## [Reading passage]
——
= Charlotteville Cycling Club =

English cycling club

Charlotteville Cycling Club is a cycling club in Guildford, southern England. The club incorporated in 1903, saw a national record broken in 1934 by Harry Ferris and organises the Guildford Town Centre Races, which have taken place since 1984.

==History==
The first cycling club in Guildford was in the early days of cycling in 1877, when the high bicycle (the penny-farthing) was in vogue. It began as Guildford Bicycle Club and changed name to Guildford Cycling Club. The club lasted 35 years, by which time the members were middle-aged, middle-class and due to the start of motor manufacturing, automobile enthusiasts.

===New location and club===

In the meantime, working men in much of Guildford wanted a club that would cater for them. Charlotteville an area on the north-eastern side of Guildford, was funded by a wealthy doctor, Thomas Sells. The estate, including small parks, was laid out by the Guildford architect Henry Peak, beginning in 1862, and named after Sells' wife, Charlotte. Charlotteville Cycling Club was formed at Charlotteville Institute in Addison Road on 27 March 1903. The mayor was the first president.
——
## [The data]
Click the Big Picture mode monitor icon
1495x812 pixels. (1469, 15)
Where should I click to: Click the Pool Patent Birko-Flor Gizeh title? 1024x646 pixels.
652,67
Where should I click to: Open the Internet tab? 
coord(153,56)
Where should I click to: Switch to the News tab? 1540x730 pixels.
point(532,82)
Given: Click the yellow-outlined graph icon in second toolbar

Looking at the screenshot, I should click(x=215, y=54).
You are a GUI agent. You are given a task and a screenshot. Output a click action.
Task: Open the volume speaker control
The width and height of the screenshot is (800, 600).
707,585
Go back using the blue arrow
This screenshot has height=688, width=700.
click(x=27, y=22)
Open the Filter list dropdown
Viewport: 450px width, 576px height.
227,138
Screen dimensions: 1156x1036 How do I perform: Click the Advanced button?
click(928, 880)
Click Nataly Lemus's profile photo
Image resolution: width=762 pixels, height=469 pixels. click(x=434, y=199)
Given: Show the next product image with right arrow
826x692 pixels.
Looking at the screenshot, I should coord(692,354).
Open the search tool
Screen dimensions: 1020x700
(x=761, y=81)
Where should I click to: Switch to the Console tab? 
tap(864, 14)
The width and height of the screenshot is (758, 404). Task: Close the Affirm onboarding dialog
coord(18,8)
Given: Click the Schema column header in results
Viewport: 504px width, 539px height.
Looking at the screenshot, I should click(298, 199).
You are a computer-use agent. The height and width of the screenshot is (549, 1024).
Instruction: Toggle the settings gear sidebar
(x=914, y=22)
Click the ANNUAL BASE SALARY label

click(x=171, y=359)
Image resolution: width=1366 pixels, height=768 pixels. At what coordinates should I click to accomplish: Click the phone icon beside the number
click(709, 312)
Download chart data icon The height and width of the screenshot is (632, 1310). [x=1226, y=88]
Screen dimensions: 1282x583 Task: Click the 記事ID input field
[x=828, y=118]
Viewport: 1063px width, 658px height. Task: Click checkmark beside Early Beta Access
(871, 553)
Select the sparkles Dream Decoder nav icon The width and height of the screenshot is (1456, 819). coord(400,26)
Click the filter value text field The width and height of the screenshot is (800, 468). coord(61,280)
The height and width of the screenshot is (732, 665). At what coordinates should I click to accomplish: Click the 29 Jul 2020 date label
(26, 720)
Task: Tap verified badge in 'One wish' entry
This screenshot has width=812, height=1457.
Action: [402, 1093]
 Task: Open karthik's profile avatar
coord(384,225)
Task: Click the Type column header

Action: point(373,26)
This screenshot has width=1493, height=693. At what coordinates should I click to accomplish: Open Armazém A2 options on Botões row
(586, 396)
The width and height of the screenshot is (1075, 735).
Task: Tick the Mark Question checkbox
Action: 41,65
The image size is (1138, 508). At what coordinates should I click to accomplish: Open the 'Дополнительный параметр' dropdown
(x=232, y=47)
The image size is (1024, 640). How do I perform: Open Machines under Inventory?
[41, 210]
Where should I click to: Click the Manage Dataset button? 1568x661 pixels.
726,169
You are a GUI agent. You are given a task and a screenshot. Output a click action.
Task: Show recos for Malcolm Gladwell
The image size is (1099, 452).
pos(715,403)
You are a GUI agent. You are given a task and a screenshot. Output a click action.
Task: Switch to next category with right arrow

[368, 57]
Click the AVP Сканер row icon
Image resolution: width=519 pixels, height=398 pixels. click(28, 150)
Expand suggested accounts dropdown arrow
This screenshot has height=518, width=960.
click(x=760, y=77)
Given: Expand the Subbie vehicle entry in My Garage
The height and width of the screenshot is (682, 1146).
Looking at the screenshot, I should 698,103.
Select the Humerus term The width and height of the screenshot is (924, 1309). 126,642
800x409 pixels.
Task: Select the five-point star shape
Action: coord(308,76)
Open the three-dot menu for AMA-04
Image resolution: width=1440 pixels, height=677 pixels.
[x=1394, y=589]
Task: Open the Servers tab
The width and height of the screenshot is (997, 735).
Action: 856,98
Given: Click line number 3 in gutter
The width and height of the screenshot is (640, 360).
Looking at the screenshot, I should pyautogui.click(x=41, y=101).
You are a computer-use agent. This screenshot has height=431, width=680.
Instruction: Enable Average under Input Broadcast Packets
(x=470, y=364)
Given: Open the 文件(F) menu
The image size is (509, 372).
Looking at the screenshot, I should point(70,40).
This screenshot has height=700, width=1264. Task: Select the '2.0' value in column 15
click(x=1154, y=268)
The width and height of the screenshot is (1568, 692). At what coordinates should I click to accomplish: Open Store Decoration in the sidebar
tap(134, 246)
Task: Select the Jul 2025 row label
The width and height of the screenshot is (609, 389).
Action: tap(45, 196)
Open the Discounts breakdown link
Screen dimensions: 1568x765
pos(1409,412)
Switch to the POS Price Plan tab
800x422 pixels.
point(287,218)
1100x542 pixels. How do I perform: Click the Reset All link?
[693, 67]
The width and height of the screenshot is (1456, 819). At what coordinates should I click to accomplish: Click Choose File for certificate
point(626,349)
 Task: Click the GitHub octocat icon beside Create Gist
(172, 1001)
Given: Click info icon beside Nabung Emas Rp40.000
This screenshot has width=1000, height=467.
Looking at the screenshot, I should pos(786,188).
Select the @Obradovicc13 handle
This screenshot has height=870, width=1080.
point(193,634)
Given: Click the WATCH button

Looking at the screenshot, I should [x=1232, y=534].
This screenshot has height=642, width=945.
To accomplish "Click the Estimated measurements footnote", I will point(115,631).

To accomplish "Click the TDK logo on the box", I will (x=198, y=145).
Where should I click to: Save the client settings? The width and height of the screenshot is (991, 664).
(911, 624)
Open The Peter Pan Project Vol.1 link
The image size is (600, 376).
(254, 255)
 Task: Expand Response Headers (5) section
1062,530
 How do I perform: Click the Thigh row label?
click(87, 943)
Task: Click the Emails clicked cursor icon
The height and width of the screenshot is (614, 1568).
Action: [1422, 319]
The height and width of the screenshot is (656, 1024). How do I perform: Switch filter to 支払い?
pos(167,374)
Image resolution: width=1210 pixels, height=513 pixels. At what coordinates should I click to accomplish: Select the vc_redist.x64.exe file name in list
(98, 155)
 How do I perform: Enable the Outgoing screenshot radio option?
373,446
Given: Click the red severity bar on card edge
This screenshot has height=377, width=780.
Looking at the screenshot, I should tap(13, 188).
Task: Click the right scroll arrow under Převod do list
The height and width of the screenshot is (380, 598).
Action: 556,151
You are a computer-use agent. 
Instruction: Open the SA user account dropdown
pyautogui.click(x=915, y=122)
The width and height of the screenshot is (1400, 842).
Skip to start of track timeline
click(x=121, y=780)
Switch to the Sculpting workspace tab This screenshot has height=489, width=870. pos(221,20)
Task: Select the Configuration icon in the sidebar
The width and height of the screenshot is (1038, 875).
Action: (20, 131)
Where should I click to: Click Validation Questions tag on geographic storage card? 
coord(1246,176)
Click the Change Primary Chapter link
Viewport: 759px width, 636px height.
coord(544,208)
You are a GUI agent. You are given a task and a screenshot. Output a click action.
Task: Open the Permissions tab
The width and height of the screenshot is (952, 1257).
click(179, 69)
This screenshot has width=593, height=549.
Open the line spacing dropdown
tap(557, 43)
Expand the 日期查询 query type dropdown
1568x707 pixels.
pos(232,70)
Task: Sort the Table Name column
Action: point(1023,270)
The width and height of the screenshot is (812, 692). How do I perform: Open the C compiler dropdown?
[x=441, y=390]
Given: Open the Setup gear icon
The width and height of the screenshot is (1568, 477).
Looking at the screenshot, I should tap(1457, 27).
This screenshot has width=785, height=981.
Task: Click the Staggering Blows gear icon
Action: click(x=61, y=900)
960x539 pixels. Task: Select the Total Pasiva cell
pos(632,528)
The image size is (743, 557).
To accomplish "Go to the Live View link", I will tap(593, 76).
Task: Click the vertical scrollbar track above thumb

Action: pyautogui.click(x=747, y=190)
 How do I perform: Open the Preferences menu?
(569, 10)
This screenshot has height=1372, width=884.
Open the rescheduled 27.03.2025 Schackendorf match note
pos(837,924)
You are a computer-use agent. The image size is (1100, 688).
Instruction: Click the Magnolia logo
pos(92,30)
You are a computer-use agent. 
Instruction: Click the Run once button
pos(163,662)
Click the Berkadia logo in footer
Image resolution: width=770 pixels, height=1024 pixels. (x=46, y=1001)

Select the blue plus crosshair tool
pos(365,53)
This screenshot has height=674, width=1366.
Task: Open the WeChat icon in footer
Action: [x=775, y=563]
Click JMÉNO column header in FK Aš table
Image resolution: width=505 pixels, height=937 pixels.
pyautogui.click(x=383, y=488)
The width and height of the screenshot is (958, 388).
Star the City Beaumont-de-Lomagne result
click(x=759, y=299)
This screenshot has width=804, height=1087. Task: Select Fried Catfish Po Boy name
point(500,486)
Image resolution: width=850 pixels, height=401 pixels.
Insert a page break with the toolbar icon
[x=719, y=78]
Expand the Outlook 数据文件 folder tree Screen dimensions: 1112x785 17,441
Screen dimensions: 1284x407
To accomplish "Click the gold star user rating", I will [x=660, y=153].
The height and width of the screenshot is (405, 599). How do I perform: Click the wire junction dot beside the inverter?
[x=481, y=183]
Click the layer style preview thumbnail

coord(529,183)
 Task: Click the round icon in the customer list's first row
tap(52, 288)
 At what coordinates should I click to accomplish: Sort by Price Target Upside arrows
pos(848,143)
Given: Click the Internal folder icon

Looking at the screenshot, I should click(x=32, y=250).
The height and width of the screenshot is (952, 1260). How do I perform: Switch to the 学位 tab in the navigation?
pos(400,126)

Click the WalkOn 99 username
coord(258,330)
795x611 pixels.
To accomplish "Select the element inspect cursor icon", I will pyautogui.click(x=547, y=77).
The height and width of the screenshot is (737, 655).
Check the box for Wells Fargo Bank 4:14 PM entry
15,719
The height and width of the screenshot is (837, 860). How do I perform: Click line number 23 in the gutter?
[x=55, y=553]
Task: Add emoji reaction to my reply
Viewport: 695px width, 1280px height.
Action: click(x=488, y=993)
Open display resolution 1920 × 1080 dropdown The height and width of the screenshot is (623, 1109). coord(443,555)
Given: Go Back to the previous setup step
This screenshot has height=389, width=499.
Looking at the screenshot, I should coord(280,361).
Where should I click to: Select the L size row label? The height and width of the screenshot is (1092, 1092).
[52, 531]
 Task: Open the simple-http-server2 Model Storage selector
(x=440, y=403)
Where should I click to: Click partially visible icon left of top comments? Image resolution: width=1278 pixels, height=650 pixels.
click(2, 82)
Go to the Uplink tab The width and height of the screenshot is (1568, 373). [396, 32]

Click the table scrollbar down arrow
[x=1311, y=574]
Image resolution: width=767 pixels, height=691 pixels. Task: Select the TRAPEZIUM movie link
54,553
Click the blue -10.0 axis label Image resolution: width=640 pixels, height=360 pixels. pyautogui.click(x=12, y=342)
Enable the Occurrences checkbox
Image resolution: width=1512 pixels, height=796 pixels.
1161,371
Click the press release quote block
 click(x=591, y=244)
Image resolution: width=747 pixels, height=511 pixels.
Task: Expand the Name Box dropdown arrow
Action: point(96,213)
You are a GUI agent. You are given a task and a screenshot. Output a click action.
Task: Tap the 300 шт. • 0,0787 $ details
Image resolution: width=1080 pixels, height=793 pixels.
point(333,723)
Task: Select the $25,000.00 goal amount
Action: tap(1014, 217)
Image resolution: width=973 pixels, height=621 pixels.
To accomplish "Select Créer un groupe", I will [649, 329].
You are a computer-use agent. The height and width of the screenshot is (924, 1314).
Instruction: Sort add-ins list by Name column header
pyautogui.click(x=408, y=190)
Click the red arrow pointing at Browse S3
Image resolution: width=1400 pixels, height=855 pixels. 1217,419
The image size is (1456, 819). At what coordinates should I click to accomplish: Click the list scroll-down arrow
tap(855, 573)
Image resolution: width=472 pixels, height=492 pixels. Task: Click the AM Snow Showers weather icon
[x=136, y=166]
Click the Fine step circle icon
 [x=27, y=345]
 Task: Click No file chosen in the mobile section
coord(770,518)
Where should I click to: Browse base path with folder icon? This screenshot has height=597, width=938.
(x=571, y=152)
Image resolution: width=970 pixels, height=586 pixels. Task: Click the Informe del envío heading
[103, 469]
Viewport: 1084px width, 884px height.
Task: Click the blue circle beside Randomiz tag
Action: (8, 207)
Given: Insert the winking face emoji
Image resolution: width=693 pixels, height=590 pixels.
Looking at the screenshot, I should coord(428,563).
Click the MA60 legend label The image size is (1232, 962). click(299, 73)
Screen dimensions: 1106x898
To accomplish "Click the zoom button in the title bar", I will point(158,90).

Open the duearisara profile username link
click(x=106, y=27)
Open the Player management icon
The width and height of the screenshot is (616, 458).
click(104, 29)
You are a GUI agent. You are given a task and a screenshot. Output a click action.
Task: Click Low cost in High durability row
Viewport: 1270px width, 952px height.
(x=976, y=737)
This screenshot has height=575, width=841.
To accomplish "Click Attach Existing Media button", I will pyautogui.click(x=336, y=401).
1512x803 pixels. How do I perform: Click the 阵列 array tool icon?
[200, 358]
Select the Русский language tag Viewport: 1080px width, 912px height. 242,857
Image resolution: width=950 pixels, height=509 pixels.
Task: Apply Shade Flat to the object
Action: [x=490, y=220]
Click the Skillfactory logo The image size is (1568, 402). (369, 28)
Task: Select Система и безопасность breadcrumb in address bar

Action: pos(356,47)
——
## [Task directions]
Answer these questions from the cycling club article:
(a) In what year did Harry Ferris break a national record?
(b) Under what name did the first cycling club in Guildford begin?
(c) Which Guildford architect laid out the Charlotteville estate?
The entries have no connection to the cycling club article.

## [Written response]
(a) 1934
(b) Guildford Bicycle Club
(c) Henry Peak